### [RECORDS FOR THIS TASK]
◇ ◇ ◇
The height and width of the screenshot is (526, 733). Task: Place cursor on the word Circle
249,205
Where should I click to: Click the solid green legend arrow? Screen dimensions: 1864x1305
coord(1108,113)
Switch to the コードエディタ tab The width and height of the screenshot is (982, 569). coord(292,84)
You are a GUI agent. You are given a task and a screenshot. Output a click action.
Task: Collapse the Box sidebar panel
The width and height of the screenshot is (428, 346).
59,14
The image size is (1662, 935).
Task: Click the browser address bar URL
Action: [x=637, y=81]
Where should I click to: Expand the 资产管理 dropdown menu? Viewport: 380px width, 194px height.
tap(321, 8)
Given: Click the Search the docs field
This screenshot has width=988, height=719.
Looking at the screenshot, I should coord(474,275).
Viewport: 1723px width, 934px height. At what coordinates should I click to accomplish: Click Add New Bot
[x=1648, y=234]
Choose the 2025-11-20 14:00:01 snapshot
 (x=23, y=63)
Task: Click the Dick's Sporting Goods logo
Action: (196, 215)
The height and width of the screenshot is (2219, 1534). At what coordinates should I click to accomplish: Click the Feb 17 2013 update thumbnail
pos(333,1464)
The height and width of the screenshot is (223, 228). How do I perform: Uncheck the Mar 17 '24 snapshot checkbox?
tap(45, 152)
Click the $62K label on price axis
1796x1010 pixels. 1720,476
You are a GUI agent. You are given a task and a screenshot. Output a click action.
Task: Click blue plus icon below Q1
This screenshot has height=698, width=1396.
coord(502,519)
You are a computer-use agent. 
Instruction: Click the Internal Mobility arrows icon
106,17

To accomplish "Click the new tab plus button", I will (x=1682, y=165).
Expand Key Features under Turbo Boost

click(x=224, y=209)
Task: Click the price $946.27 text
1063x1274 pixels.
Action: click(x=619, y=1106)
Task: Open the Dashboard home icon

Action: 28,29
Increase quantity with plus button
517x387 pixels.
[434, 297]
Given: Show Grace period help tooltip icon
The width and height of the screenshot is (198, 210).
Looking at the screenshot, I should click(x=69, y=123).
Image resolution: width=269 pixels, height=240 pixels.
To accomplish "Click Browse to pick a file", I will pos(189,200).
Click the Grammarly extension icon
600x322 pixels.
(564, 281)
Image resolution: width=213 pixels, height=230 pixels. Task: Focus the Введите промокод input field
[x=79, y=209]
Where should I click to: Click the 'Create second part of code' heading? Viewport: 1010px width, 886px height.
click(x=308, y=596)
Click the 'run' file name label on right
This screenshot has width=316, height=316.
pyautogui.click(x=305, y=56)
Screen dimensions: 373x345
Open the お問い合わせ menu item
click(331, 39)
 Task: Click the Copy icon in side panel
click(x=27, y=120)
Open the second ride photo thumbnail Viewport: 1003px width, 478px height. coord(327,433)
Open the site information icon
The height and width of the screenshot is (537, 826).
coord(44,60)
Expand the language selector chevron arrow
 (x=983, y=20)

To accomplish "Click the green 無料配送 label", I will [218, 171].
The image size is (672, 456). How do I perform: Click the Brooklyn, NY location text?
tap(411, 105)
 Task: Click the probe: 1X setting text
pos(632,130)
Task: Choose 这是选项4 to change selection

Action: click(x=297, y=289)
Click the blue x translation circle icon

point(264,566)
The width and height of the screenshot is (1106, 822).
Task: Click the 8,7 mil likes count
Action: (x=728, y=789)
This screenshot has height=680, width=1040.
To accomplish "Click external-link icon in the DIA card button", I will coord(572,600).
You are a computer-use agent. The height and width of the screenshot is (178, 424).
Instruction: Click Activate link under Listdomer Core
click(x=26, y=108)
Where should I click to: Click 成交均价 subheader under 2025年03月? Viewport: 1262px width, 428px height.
◇ ◇ ◇
### [WORK TO DO]
Copy the data between the line holding "Screen dimensions: 373x345" and the line holding "will [218, 171].", inclusive, reproducing each line precisely.

### [RESULT OF THIS TASK]
Screen dimensions: 373x345
Open the お問い合わせ menu item
click(331, 39)
 Task: Click the Copy icon in side panel
click(x=27, y=120)
Open the second ride photo thumbnail Viewport: 1003px width, 478px height. coord(327,433)
Open the site information icon
The height and width of the screenshot is (537, 826).
coord(44,60)
Expand the language selector chevron arrow
 (x=983, y=20)

To accomplish "Click the green 無料配送 label", I will [218, 171].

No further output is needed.